Record(s) of Decision for Local Superfund Sites
While some abandoned toxic and hazardous waste dumps, like that at Love Canal, near Niagara Falls, NY, have been cleaned up — others, such as the asbestos-contaminated vermiculite mining site near Libby, Montana, are still having major impacts on people's health and livelihood. A 1980 law created a federal "Superfund" program aimed at finding such sites and funding their cleanup. While much was accomplished in the intervening decades, many sites remain hazardous, the tax that paid for cleanups has expired, and federal funding and the pace of cleanups is steadily diminishing. Many dangerous sites aren't even on the federal list. You can find an extensive list of hazardous sites in your area by searching the CERCLIS database on the EPA Superfund Web site. The "Record of Decision" is the one document that offers an overview of the threats at each site and measures to address them.

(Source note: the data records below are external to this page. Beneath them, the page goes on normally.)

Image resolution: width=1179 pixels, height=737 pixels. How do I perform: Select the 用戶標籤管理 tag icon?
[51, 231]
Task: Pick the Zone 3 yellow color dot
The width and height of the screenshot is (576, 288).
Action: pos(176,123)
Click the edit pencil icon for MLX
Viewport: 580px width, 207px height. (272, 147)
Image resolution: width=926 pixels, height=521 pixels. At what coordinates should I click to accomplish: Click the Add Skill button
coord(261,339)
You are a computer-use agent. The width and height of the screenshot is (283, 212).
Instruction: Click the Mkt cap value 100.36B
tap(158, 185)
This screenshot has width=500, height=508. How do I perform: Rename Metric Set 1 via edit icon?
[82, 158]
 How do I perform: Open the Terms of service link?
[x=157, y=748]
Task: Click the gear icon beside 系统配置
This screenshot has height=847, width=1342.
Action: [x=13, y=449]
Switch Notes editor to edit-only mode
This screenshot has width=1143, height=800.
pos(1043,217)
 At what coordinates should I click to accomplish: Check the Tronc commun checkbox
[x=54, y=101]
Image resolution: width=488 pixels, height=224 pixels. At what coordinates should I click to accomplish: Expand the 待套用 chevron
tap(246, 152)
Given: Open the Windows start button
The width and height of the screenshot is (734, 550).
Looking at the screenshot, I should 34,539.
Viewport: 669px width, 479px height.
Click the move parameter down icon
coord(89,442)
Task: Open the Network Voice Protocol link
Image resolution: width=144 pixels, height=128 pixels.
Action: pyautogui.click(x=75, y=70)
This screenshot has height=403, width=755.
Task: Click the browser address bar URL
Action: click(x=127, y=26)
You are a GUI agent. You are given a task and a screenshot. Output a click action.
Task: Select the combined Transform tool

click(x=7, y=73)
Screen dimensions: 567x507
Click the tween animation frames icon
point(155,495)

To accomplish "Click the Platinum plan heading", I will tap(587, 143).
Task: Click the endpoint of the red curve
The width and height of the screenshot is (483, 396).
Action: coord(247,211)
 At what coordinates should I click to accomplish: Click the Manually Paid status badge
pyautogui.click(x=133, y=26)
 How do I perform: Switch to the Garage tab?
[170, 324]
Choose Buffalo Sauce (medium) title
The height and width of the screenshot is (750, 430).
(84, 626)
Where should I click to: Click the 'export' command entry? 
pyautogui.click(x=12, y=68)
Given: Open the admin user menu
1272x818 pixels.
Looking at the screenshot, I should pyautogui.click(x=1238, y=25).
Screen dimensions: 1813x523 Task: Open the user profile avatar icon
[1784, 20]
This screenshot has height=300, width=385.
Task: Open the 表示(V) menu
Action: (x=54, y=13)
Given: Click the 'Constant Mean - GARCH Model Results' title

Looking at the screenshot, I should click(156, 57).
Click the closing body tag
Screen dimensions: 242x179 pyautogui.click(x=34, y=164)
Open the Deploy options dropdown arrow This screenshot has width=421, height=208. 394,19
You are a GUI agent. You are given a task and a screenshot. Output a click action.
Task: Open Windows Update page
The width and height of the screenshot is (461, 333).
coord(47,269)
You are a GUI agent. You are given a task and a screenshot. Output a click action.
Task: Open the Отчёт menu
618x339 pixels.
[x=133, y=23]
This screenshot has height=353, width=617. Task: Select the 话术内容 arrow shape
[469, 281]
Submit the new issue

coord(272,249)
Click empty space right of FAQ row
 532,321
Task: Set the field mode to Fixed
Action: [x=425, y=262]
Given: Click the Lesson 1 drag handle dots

"Impaired Waters" (TMDL) Lists
Finding the most polluted streams, lakes, and estuaries in your area is easy. Section 303(d) of the Clean Water Act requires each state to list and prioritize "impaired waters" — waters that do not meet quality standards even when regular effluent limits are imposed on "point sources" of pollution. EPA estimates that about 40% of US waters still do not meet the water quality standards states, territories, and authorized tribes have set for them. That is more than 20,000 waterbodies including about 300,000 miles of streams and shorelines and approximately 5 million acres of lakes. Often, the culprit is diffuse ("non-point") pollution and runoff bearing sediments, excess nutrients, and harmful microorganisms. Some 218 million Americans live within 10 miles of an impaired waterbody. States compile 303(d) lists on a 2-year cycle. For each waterbody listed, the state must also set a "Total Maximum Daily Load" (TMDL) that would allow standards to be met for pollutants involved. Get lists from your state agency or from EPA.

Water Quality Inventory
You can get a fairly good idea of just how clean or dirty any given waterbody in your state is by checking your state's Water Quality Inventory. Section 305(b) of the Clean Water Act requires each state to submit to EPA biennially a report including "a description of the water quality of all navigable waters" in the state: an analysis of whether they are fishable and swimmable; an analysis of what measures would be needed to make them so; and analysis of the costs and benefits of taking those measures. You can get these reports from your state water quality agency, but EPA compiles them into an online database and a biennial report.

Regulatory Agenda for Federal Agencies
Depending on how the environmental beat is defined in your locality or news organization, you may spend time covering EPA, Interior, Energy, the USDA Forest Service, the Nuclear Regulatory Commission, other agencies, or all of the above. You can plan for upcoming news at any of these agencies by looking at its "regulatory agenda," which outlines their plans for future rulemaking efforts. Twice a year, each agency publishes its regulatory agenda in the Federal Register, which is available free online daily. These are not hard to find, since agencies tend to publish them all at the same time at roughly 6-month intervals and the Federal Register is searchable. (Try also searching on "Unified Agenda of Federal Regulatory and Deregulatory Actions.") The agendas are required by Executive Order 12866 (issued in 1993; document in PDF format) and overseen by the White House Office of Management and Budget (OMB). Some agencies publish their agendas in a regular and predictable place online, such as EPA.